= Mubarak Begum (tawaif) =

Indian courtesan (died 1878)

Mubarak Begum (Mahruttun Mubarak ul-Nissa Begum), (died 1878), was an Indian tawaif (courtesan) and thirteenth wife of David Ochterlony, the first British Resident to the Mughal court at Delhi.

==Life==
Born into a poor family, Mubarak Begum initially pursued a career as a dancing girl in Pune, before converting to Islam. Begum became a tawaif, and had several poetry soirees. Guests included renowned poet Mirza Ghalib. Sir David initially purchased her as a concubine and married her a few years later. Mubarak Begum is said to have held influence in her husband's court.

Reportedly Ochterlony's favourite wife, she was the mother of his two youngest children, both daughters. She was known as "Generallee Begum". As such, she took precedence over the rest of the household.

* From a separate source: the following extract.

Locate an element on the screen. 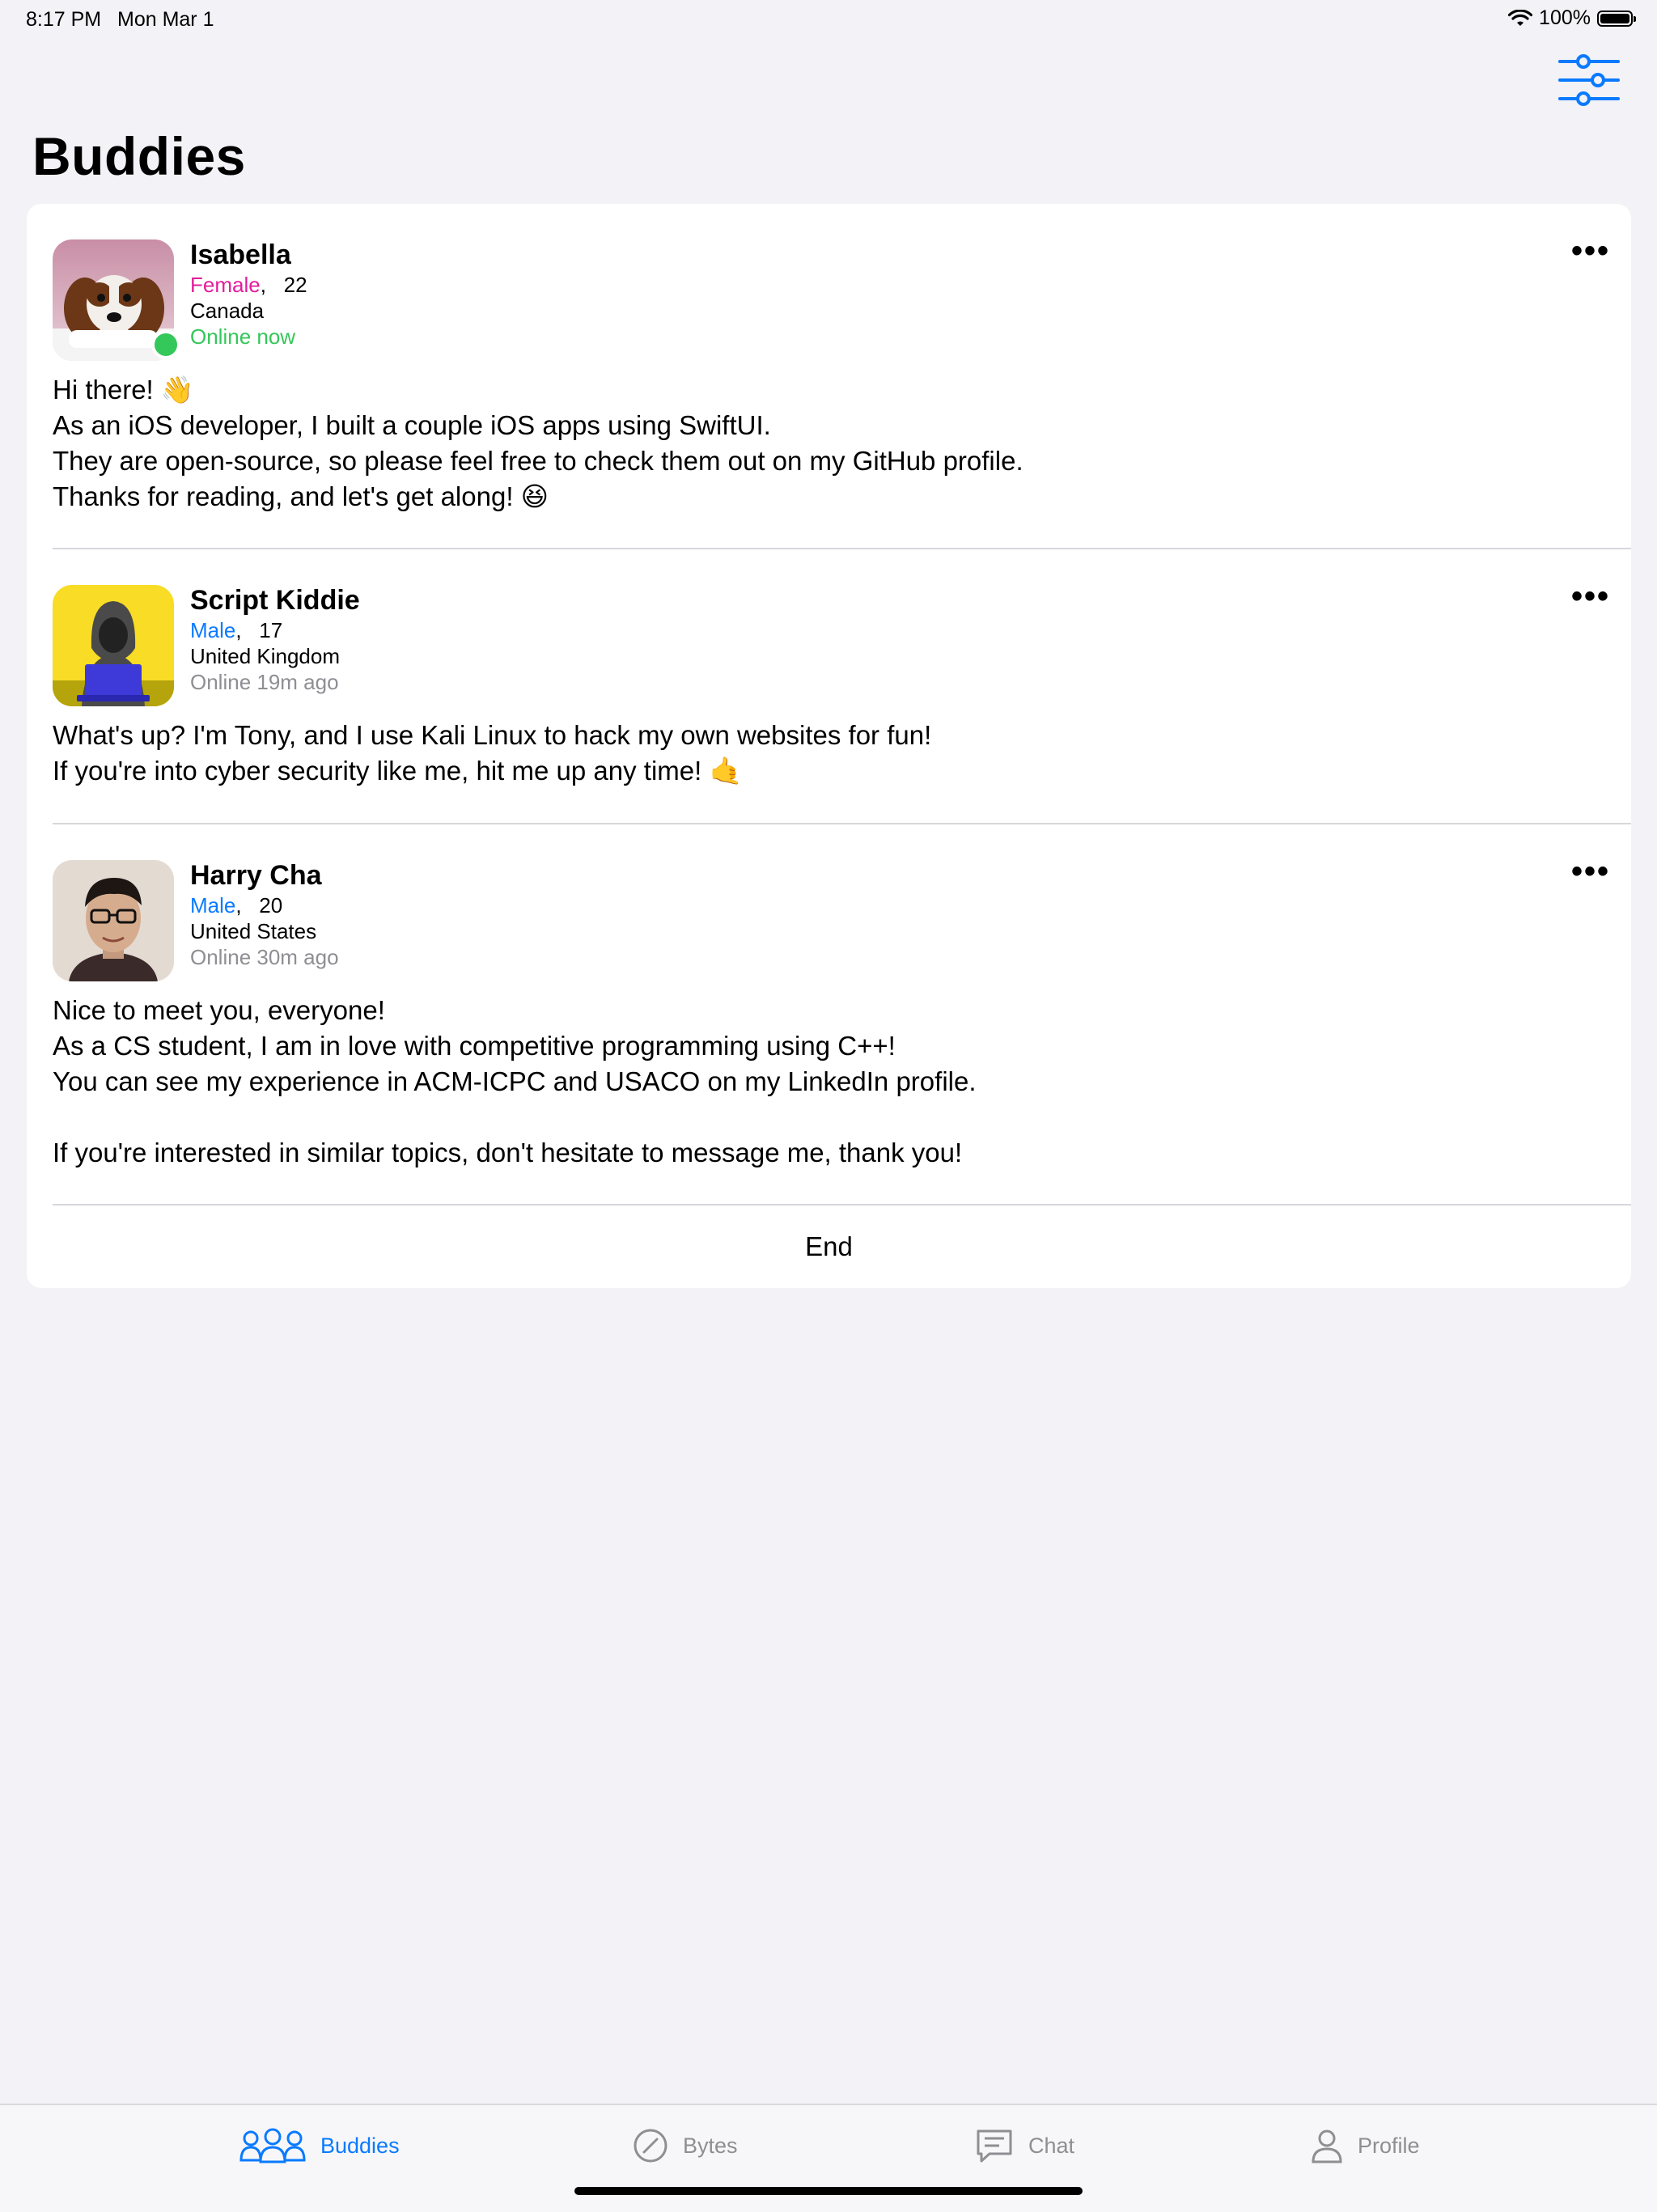 This screenshot has width=1657, height=2212. tab-label: Buddies is located at coordinates (360, 2146).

Begum was a devout Muslim, once applying for leave to make the hajj. She organized musical soirees at their home, maintaining the dignity and decorum of Indian mehfils of music. She also made perfume, and could make attar.

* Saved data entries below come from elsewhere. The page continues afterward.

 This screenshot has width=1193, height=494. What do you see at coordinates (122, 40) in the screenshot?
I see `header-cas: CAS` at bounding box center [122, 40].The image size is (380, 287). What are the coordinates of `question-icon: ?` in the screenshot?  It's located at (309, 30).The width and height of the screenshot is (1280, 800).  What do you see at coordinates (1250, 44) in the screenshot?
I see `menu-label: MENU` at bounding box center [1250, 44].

Because of her love for Urdu and Persian poetry, she was a regular participant in the mushairas held in the courtyard of Delhi College. Mughal prince Mirza Farhatullah Baig held a poetry symposium at her home.

Although much younger than Ochterlony, Begum was seen as the dominant personality in the marriage. This led one observer to remark that "making Sir David the Commissioner of Delhi was the same as making Generallee Begum". Another observer remarked, "Ochterlony's mistress is the mistress now of everyone within the walls". As a result of her influence, Ochterlony considered raising his children as Muslims, and when Begum's daughters had grown up, he adopted a child from the family of the Nawabs of Loharu, one of the leading Muslim families of Delhi. Raised by Mubarak, the girl married her cousin, a nephew of the famous Urdu poet Mirza Ghalib.

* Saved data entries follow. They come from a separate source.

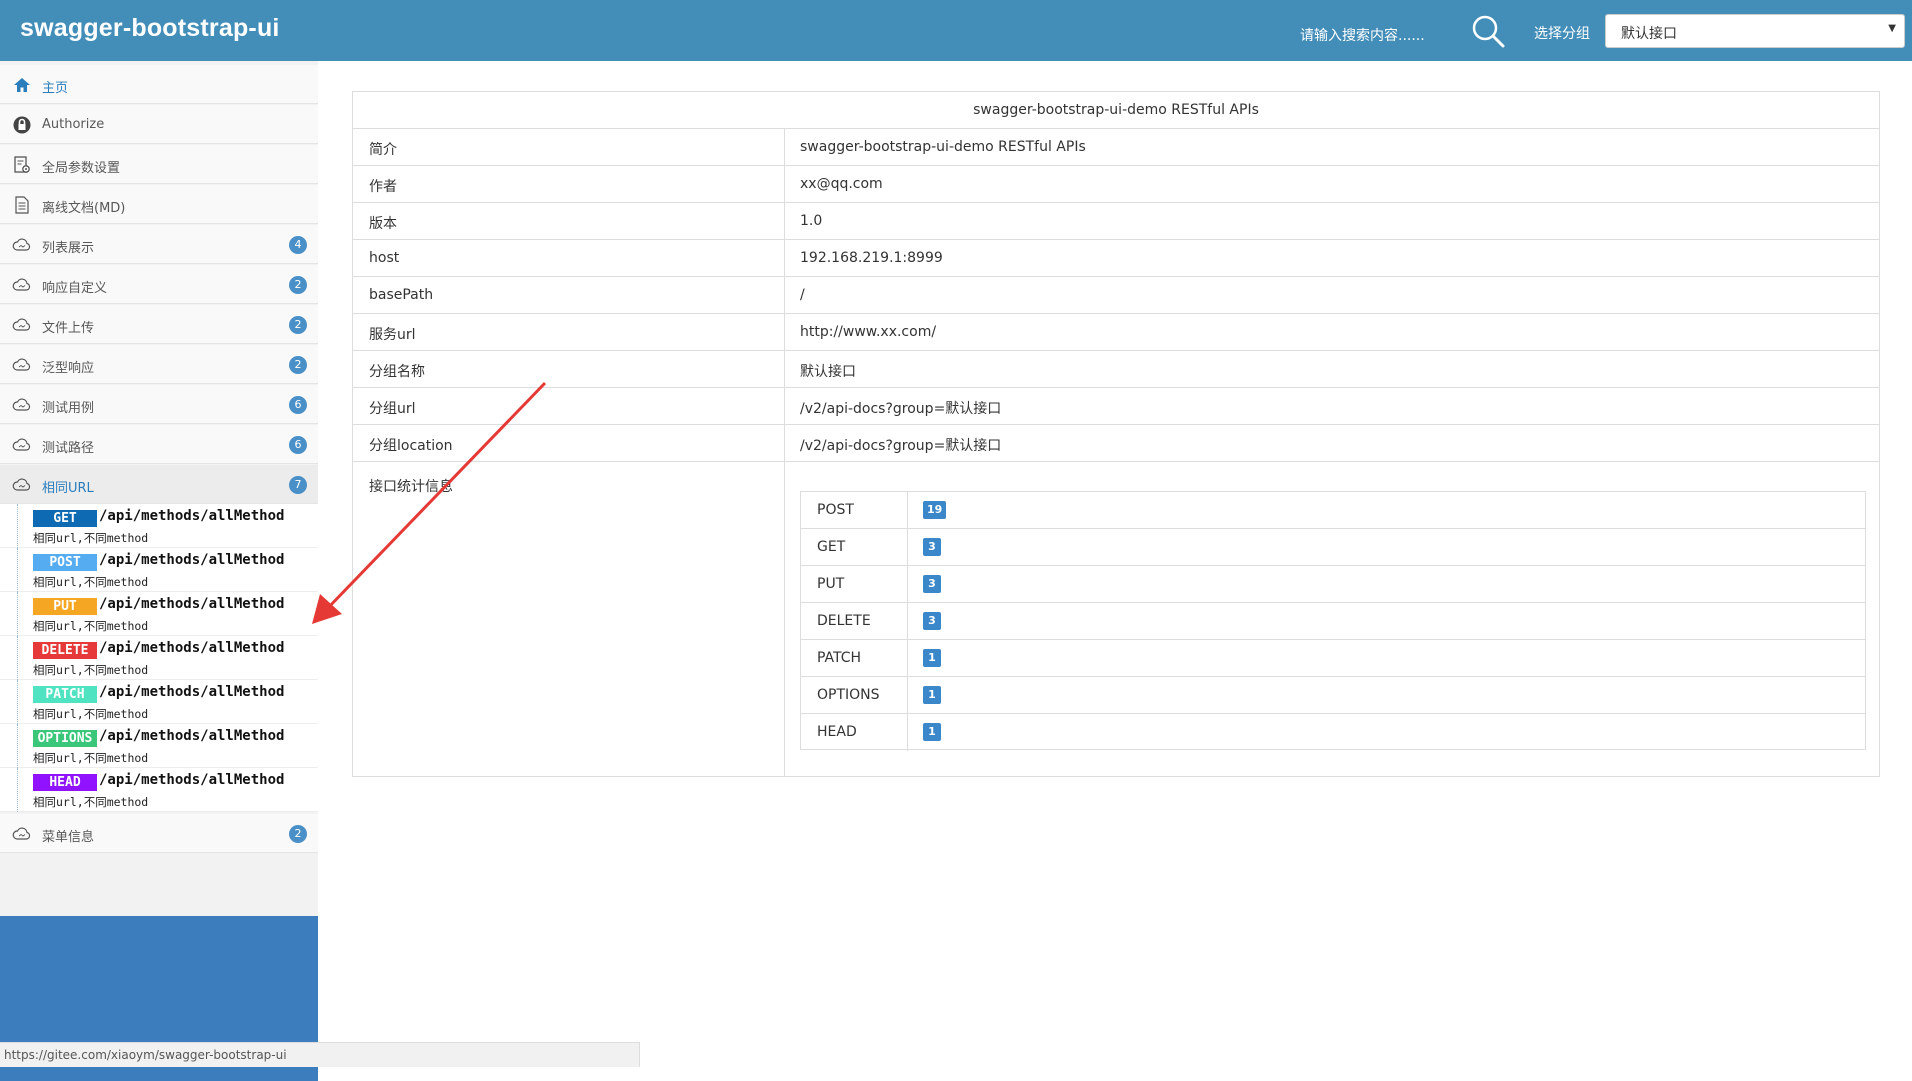 This screenshot has width=1912, height=1081. What do you see at coordinates (383, 187) in the screenshot?
I see `info-key: 作者` at bounding box center [383, 187].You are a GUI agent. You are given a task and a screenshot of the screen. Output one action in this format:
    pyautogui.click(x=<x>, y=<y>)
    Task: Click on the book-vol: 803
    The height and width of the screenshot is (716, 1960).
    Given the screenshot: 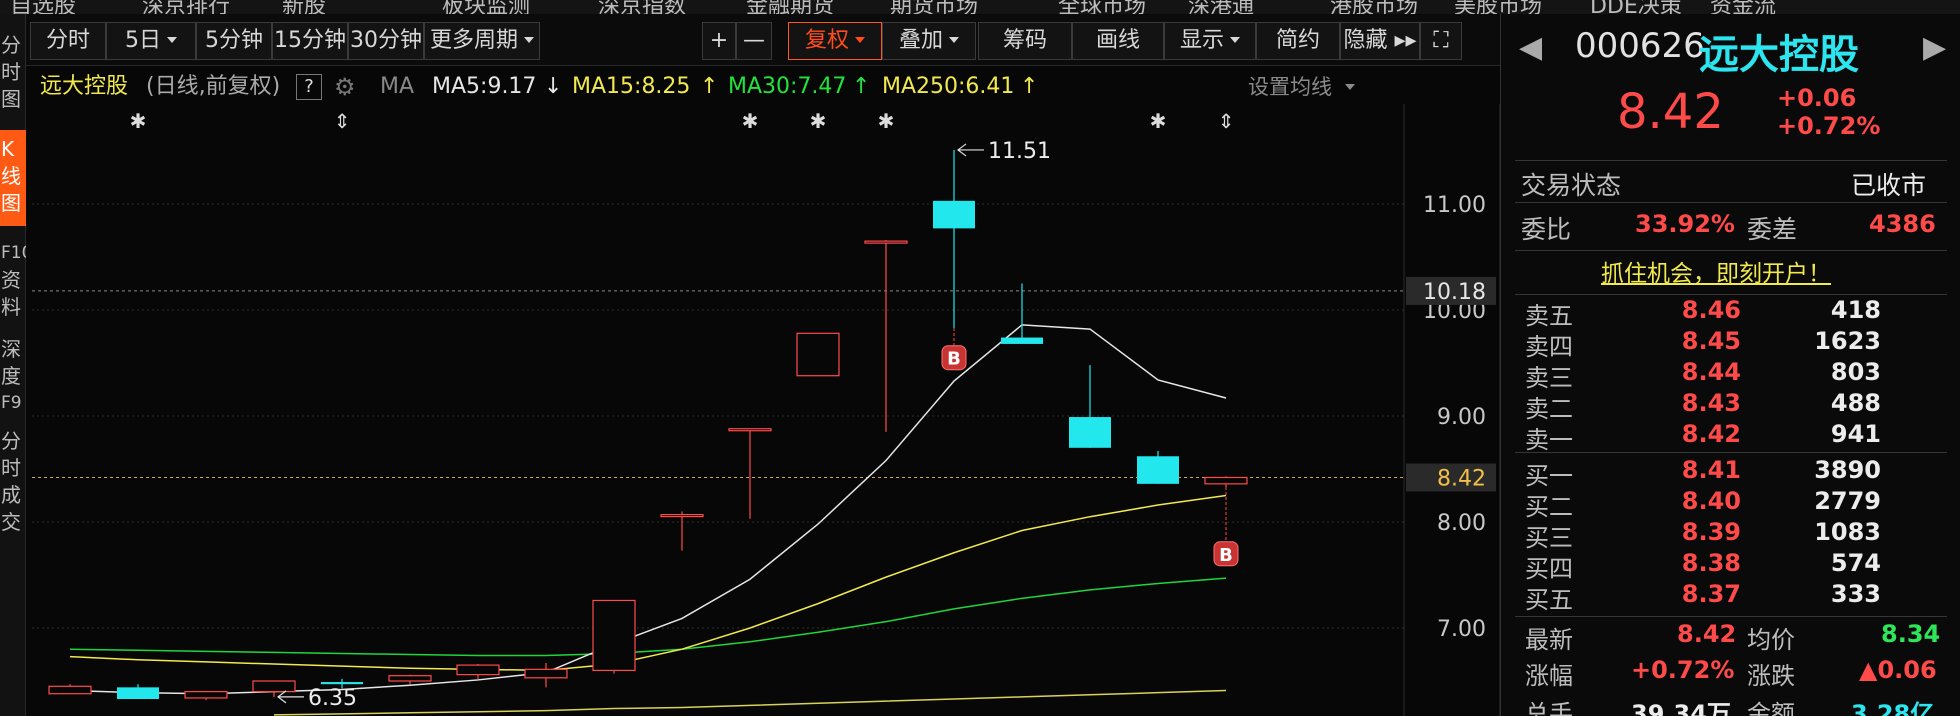 What is the action you would take?
    pyautogui.click(x=1856, y=372)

Begum to have set herself up as a power in her own right, and pursued an independent foreign policy. At one point, it was reported that "Mubarak Begum, alias Generalee Begum, fills the [Delhi] papers with accounts of the Nizars and Khiluts [gifts and dresses of honor] given and taken by her in her transactions with the Vacquils [ambassadors of the different Indian powers] - an extraordinary liberty, if true."

However, despite her power and status, Begum was widely unpopular among the British and the Mughals alike. She offended the British by calling herself "Lady Ochterlony" while also offending the Mughals by awarding herself the title "Qudsia Begum", a title previously reserved for the Emperor's mother. After Ochterlony's death, she inherited Mubarak Bagh, an Anglo-Mughal garden tomb Ochterlony had built in the north of Old Delhi. Her unpopularity combined with her background as a dancing girl ensured that no Mughal gentleman would use her structure. To this date, the tomb is still referred to by the local inhabitants of the old city as the "Randi ki Masjid".

==Masjid==
David Ochterlony built a mosque in her honour, informally known as Randi ki Masjid. After her death in 1878, the mosque was taken over by the British government. The mosque is one of the three mosques to be commissioned by women in medieval India.